Problem to solve: Your answer must contain each line of the listing in which "click" appears, copied in full.

The input:
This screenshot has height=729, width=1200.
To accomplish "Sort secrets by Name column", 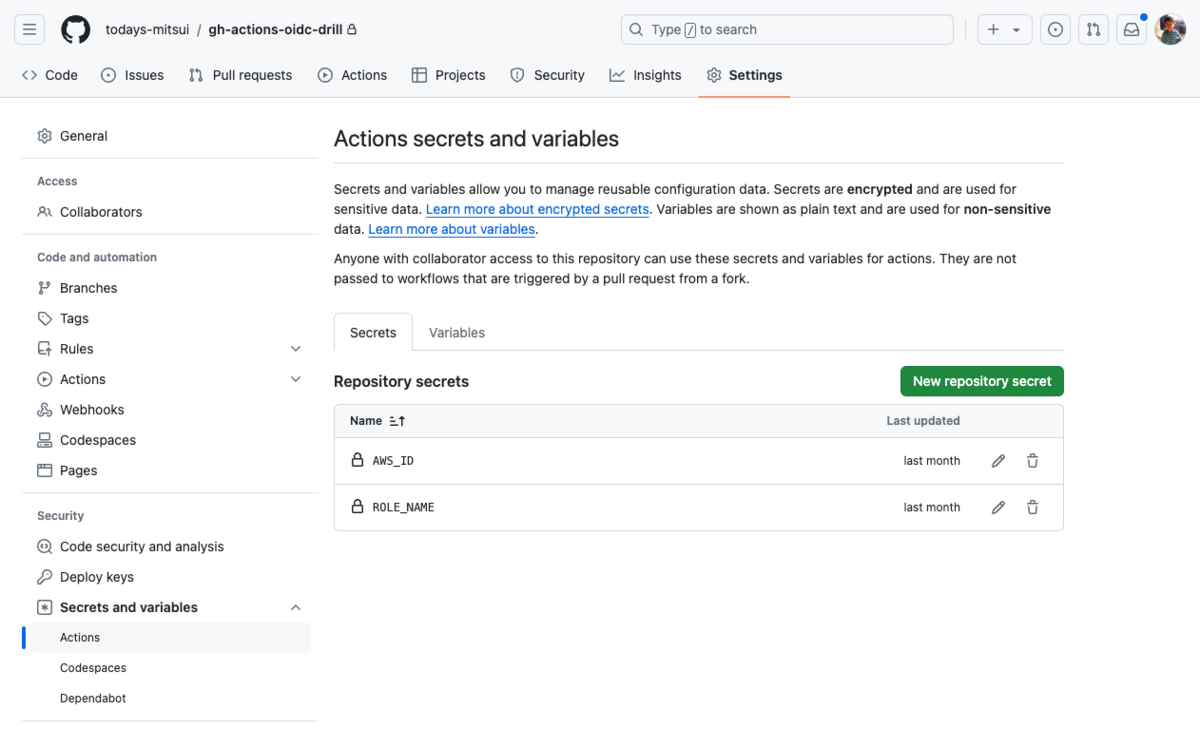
* * *
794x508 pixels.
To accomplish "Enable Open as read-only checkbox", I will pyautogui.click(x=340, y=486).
* * *
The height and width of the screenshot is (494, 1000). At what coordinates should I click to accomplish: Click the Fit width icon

Output below:
To accomplish "Enable Open as read-only checkbox", I will pyautogui.click(x=340, y=486).
The height and width of the screenshot is (494, 1000). At what coordinates should I click to accomplish: Click the Fit width icon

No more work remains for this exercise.